= Intermodal mapping =

Biomedical framework

Typically researched in infants, intermodal mapping refers to the ability to gather information about a particular stimulus by integrating multiple senses. Researched by American psychologists Andrew N. Meltzoff and M. Keith Moore, this capability plays an underlying part in neonatal imitation (infant capacity to model observable adult behavior).

==Origin==
Modern investigation into the field of neonatal imitation and intermodal modeling began with Meltzoff and Moore's seminal study in 1977, investigating 12 to 21-day-old infants and their ability to replicate adults' facial and manual gestures. They acknowledge opposing voices who argues replication of observed behaviors is "merely arousal of oral activity," with the evidence of imitation of three facial gestures and one manual gesture.
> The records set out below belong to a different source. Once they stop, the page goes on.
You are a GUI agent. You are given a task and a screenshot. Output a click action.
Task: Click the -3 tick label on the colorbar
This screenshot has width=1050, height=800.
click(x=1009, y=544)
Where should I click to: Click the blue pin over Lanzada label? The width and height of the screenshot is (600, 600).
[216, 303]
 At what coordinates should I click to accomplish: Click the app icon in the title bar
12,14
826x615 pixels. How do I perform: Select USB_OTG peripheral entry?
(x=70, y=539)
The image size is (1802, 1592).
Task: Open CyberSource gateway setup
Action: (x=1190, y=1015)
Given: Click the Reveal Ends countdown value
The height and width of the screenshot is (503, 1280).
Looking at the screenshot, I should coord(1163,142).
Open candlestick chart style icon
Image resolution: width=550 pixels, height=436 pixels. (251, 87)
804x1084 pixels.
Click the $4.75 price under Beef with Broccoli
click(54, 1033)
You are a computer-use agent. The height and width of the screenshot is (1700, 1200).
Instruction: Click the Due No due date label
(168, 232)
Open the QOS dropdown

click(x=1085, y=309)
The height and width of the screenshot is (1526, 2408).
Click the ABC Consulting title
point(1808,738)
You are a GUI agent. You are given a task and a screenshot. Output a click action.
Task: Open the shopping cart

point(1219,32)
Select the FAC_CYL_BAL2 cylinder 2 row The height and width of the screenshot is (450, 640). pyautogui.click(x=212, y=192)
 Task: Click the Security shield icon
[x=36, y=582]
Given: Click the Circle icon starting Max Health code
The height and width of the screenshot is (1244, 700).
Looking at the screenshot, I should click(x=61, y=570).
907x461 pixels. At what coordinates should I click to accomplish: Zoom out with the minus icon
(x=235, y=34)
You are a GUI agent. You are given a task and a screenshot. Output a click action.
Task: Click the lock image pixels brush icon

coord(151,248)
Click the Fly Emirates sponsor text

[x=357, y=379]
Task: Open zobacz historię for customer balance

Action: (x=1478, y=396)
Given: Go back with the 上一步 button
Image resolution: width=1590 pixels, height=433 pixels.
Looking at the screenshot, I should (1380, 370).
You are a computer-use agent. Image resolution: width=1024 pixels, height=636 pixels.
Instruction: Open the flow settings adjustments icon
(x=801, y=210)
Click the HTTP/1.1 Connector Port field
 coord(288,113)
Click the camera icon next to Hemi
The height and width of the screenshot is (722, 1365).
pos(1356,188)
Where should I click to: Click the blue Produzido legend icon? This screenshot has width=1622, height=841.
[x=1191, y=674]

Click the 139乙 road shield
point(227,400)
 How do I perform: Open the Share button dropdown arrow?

The history of the intermodal model began when  Meltzoff and Moore defined it as an innate human ability, essential to imitation. They hypothesized intermodal mapping acted as a sequence in which an infant observes an adult's facial acts and creates a "supramodal" framework. With proprioceptive feedback, an infant can then distinguish whether their actions are equivalent to those they see. Therefore, stimuli are not necessarily restricted to a singular sense, but allow them to exist universally in the brain and integrate in ways to produce complex outcomes. This is illustrated specifically in how visual and proprioceptive systems (senses) integrate to aid imitation. Meltzoff and Moore's studies typically mirror the Headturn Preference Procedure (HPP) as they observe both behavior in relation to response time in infants.

==Criticism==
Criticisms of this approach typically question the innate, or inborn, claims Meltzoff and Moore make. Overall, researchers doubt the possibility that infants have the inherent ability to observe and create their own sequence of movements producing the same "configurations" or actions of the adults they're modeling. In addition, critics question how the link between visual input and motor faculties can be made so early in the infant's development.

==Neurological explanation==
Meltzoff and Moore describe a neurological explanation claiming mirror neurons as the true mechanism linking "sensory input from observed actions to motor programs." Found in the adult rhesus monkey cortex, similar areas in the human cortex are thought to also contain these neurons, although evidence is still debated. Theoretically, both the intermodal mapping model and mirror neurons function through automatic low-level processes meant to facilitate imitation. With Hebbian Theory in mind, mirror neurons cannot be innate. They could, however, gain responsiveness through "postnatal experience," which Meltzoff acknowledges as a part of the intermodal model's nature as an imitation mechanism.

==Replication==
Several French institutions have involved themselves in this hypothesis and tested its relation to infants, specifically the Centre des Sciences du Goût et de l'Alimentation, Dijon, France; the Centre Emotion, Hôpital de la Salpêtrière, Paris, France, and the Unité de Psychiatrie Périnatale, Maternité Ambroise Paré, Bourg-La-Reine, France. In the Soussignan, et al. 2011 study "Human newborns match tongue protrusion of disembodied human and robotic mouths", researchers replicate the Meltzoff and Moore position with 2D stimuli. As a result, this research reinforces the intermodal mapping hypothesis, adding that repeated experience and associative sequence learning are crucial components to this hypothesis. However, other studies have failed to replicate Meltzoff and Moore's findings. Maurer, Stager, and Mondlock's study "Cross-modal transfer of shape is difficult to demonstrate in 1-month-olds" (1999) first criticized Meltzoff for "lacking important controls." Yet, after those were included, Maurer et al. (1999) failed to replicate Meltzoff's findings.